EXTRACTED TEXT —
[Start of section]

Oberon46: From what I understand, hardy water lilies like to be as deep as possible. They will send their leaves and flowers to the surface. Ours are on the bottom of our 3 feet plus deep pond, and they love it. Tropical water lilies may like it in more shallow water, but I am not sure about that. I know all types of water lilies prefer very calm water.
Oberon46
(Mary) Anchorage, AK
(Zone 5b)

September 15, 2011
11:07 AM

Post #8809668

Hmmm. That poses a problem as the deeper end of my pond also contains a fairly vigorous waterfall. Not a long drop, just pretty strong. I used to keep the lilies at the mid point about 7 feet from the falls, but the fish seem to like to go to the shallows as long as they have lily pads to hide under.

dyzzypyxxy

dyzzypyxxy
Sarasota, FL
(Zone 9b)

September 15, 2011
11:21 AM

Post #8809676

Thanks Dave & Oberon. Yes, the iris are growing in the water. They are great filter plants and just live off the fish waste in the water. I fertilize the water lilies and lotus, but don't to anything to the iris except yank out about half of them in the spring. I'd be glad to send you some if you want them. Just reimburse me the postage. They are iris pseudacorus with yellow flowers in late spring. They are an invasive species in some states, but as long as they are confined in a pot in a contained water garden, they are just a nice plant. My pond water stays very clear and I hardly ever even need to rinse the filter. I'm sure it's because the iris clean the water so well.

[End of section]

RECORDS SHOWN —
[Start of section]

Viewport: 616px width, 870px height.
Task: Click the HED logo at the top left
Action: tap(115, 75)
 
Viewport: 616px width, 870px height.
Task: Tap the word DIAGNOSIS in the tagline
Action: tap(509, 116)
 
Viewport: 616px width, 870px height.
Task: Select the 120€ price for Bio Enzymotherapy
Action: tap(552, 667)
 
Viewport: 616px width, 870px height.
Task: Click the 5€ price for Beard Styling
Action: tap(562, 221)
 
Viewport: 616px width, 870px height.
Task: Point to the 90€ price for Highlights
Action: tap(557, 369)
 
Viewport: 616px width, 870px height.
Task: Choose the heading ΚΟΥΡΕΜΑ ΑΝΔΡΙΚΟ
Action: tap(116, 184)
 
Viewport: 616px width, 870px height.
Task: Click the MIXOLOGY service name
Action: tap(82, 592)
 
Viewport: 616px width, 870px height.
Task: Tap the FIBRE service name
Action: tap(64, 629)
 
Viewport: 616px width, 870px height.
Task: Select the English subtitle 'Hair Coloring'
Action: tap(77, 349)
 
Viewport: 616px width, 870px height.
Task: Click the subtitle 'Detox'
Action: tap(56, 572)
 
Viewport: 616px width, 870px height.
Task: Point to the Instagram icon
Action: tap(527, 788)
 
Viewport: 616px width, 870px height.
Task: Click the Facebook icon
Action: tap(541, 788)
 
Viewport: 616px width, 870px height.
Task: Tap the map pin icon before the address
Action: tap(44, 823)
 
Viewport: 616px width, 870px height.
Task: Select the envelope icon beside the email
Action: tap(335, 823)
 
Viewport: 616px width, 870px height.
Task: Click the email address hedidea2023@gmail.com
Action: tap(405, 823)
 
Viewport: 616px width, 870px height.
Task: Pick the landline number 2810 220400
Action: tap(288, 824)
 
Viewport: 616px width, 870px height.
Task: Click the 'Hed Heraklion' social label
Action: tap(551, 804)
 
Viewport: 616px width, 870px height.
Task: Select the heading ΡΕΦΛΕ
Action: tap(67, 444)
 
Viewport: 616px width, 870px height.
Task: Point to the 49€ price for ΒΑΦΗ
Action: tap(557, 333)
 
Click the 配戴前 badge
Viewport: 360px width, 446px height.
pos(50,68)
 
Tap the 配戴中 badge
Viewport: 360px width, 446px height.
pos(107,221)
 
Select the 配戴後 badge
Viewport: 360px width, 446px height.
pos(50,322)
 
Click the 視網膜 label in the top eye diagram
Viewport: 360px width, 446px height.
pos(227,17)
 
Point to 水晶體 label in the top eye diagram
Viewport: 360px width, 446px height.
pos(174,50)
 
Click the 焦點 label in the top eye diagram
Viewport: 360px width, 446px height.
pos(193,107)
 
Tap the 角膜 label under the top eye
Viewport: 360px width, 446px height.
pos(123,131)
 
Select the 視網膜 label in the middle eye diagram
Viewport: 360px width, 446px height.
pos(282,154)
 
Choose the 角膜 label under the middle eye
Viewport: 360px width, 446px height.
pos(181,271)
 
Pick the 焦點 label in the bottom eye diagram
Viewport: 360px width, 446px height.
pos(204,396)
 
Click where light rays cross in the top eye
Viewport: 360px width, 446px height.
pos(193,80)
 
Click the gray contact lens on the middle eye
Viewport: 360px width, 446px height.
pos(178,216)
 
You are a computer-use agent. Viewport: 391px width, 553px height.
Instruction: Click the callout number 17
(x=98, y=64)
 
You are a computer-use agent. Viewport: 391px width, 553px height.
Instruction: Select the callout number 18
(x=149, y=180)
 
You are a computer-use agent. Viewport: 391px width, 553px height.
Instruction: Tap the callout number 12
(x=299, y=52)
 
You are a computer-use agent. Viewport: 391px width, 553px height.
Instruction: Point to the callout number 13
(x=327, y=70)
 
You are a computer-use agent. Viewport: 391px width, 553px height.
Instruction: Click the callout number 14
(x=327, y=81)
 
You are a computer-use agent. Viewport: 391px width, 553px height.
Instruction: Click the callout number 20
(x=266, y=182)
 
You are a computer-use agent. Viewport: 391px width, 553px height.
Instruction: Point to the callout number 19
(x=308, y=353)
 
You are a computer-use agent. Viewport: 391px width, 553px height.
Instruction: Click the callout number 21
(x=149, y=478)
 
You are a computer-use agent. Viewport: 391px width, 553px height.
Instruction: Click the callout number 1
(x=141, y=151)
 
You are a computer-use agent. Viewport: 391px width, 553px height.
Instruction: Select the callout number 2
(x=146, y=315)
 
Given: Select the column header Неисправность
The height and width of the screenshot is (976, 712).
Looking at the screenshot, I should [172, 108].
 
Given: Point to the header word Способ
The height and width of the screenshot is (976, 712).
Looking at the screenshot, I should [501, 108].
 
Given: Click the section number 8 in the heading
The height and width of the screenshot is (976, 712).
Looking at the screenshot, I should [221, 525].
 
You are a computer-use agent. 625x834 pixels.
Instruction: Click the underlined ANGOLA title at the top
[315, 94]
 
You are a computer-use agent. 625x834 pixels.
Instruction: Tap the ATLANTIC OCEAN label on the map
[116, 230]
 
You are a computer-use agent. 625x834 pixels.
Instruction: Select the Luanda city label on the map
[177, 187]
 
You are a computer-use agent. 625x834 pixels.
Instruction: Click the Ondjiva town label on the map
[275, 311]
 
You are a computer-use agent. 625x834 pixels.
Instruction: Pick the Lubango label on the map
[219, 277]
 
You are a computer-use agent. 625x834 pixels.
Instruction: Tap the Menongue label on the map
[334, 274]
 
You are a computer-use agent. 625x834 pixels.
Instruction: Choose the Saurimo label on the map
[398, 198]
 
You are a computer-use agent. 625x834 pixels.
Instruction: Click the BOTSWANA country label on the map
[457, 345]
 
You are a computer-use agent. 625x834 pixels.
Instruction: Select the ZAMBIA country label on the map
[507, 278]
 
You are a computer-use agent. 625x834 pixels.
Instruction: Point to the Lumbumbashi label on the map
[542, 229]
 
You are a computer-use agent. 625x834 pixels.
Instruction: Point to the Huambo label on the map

[End of section]
[Start of section]

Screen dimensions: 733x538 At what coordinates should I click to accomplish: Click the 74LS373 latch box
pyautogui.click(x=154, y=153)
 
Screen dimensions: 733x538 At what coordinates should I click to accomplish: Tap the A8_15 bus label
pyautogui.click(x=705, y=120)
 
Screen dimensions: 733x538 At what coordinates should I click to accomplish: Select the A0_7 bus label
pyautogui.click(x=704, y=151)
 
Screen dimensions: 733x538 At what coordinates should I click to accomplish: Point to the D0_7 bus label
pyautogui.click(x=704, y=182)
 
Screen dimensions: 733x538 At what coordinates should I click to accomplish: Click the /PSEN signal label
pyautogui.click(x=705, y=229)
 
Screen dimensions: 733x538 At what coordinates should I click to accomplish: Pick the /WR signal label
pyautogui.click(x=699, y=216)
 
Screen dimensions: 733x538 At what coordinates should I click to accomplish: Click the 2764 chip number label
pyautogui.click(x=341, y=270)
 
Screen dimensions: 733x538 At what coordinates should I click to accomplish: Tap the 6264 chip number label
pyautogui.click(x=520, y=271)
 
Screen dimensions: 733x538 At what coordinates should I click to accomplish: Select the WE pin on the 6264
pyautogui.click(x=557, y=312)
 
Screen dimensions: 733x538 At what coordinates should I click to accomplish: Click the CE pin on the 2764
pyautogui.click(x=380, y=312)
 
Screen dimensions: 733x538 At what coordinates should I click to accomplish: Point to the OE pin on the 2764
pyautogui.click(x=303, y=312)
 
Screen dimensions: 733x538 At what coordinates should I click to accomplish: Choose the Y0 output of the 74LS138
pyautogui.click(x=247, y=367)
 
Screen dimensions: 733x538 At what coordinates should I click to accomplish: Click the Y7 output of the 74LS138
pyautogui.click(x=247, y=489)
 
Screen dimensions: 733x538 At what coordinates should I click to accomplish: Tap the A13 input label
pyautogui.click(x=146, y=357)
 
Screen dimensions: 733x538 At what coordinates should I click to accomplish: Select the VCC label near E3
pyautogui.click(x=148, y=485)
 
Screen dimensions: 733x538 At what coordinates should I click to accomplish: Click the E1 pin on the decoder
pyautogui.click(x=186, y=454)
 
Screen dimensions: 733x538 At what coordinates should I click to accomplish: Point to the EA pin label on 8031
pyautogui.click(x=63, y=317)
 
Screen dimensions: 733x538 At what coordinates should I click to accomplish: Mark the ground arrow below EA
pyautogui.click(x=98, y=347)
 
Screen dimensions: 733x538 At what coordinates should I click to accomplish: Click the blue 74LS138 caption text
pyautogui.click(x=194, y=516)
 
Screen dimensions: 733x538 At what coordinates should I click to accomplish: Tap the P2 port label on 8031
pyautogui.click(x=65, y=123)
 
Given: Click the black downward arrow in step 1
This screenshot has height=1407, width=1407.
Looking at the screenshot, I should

[End of section]

PROBLEM —
Write out the pond discussion word for word from "Hmmm. That poses" to "to hide under.". The records are separate material and have no connection to the pond discussion.

ANSWER SECTION —
Hmmm. That poses a problem as the deeper end of my pond also contains a fairly vigorous waterfall. Not a long drop, just pretty strong. I used to keep the lilies at the mid point about 7 feet from the falls, but the fish seem to like to go to the shallows as long as they have lily pads to hide under.